====== MATERIAL FOR THIS TASK ======

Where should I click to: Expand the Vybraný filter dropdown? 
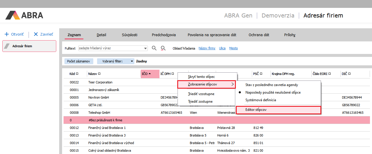132,61
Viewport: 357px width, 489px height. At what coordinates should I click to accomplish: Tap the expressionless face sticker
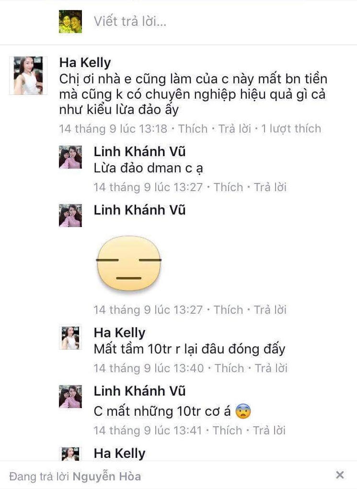pos(128,263)
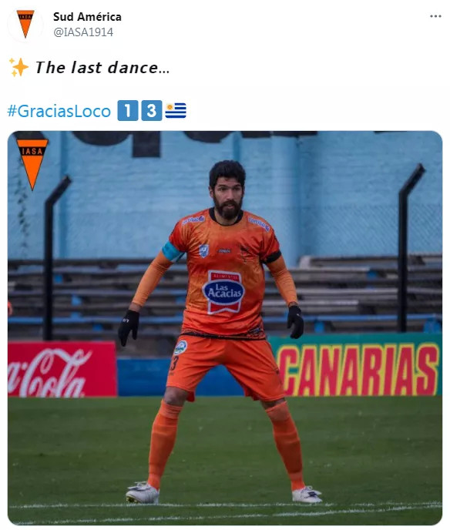Click the blue captain armband on the player

173,251
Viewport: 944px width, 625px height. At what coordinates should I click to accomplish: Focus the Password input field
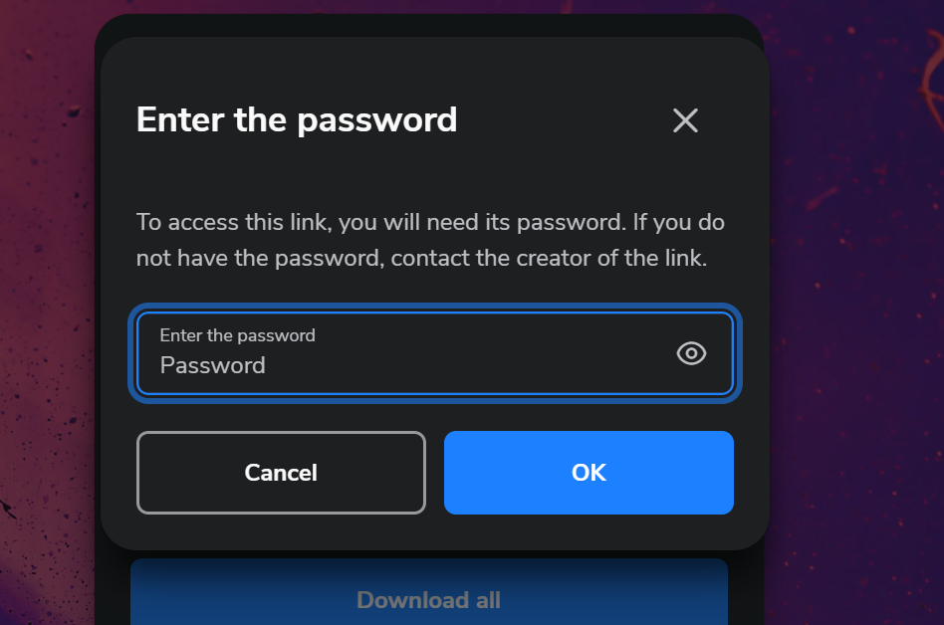coord(435,353)
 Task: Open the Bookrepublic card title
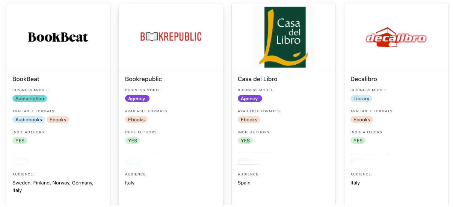143,79
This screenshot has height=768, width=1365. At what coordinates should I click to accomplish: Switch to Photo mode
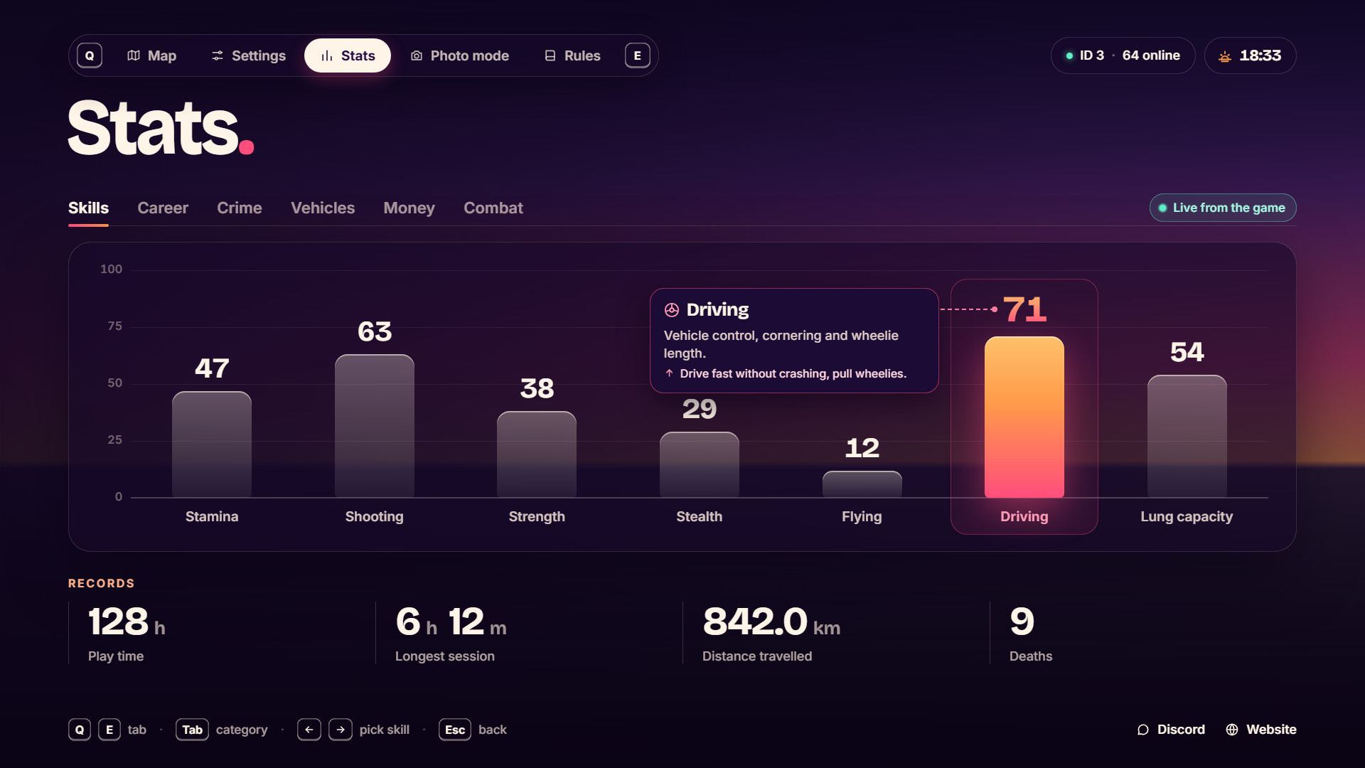pyautogui.click(x=460, y=55)
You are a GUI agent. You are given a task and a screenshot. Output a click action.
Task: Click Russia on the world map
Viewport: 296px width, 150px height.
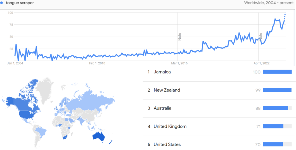pyautogui.click(x=90, y=102)
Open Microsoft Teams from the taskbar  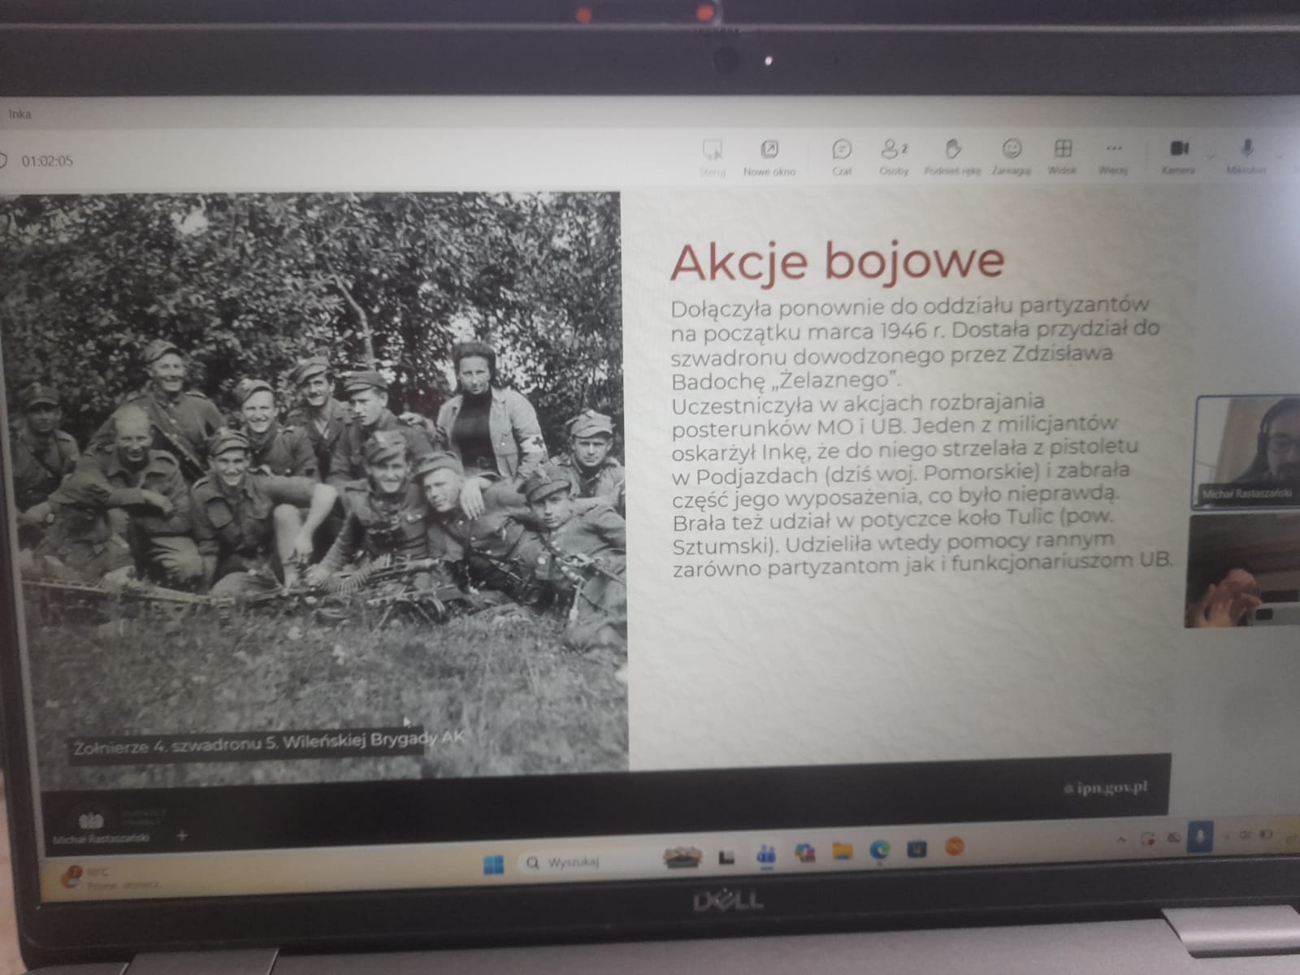coord(765,855)
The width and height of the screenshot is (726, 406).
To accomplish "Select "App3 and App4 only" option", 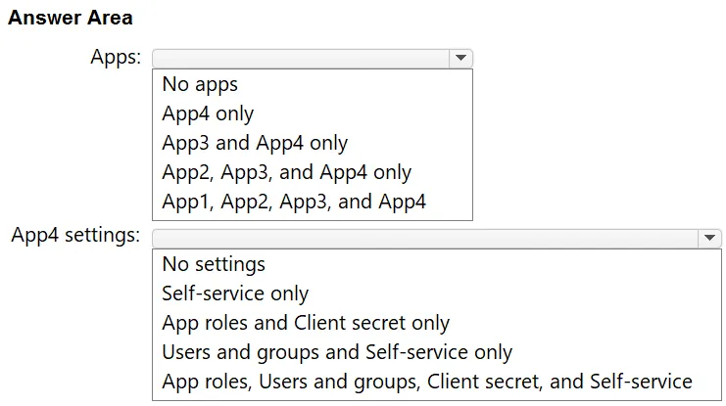I will tap(255, 143).
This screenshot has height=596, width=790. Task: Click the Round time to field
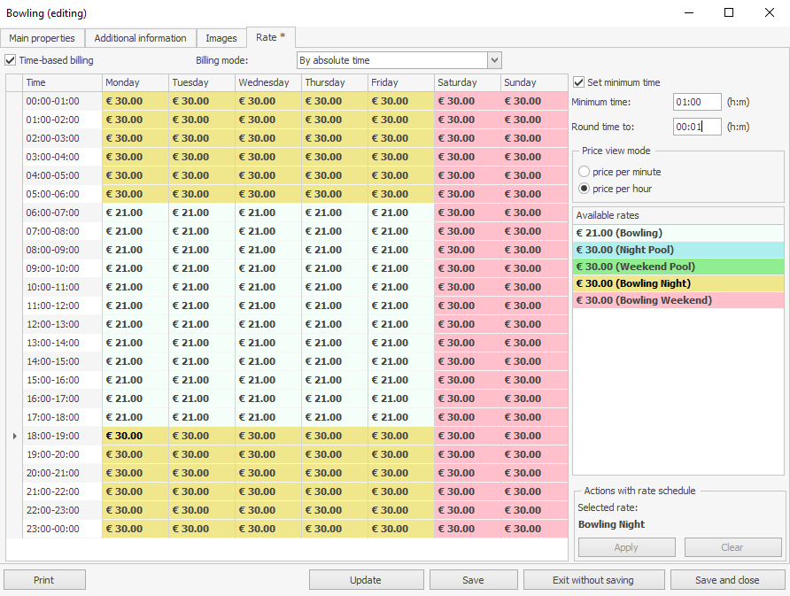coord(696,127)
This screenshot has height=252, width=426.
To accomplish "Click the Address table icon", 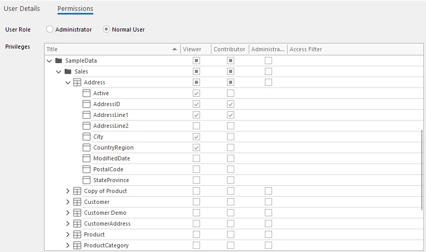I will point(77,82).
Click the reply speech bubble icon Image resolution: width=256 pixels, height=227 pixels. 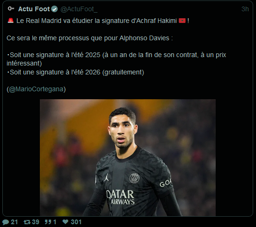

======

Skip the pictures. Restate exactly the lines from the start of the entries through the line containing "Task: Click Russia on the world map", both ends included.

Where should I click to: Expand the Vybraný filter dropdown? 
132,61
Viewport: 357px width, 489px height. At what coordinates should I click to accomplish: Tap the expressionless face sticker
pos(128,263)
Click the blue captain armband on the player

173,251
Viewport: 944px width, 625px height. At what coordinates should I click to accomplish: Focus the Password input field
coord(435,353)
 Task: Open the Bookrepublic card title
143,79
This screenshot has height=768, width=1365. At what coordinates should I click to accomplish: Switch to Photo mode
pyautogui.click(x=460, y=55)
You are a GUI agent. You are given a task and a screenshot. Output a click action.
Task: Click Russia on the world map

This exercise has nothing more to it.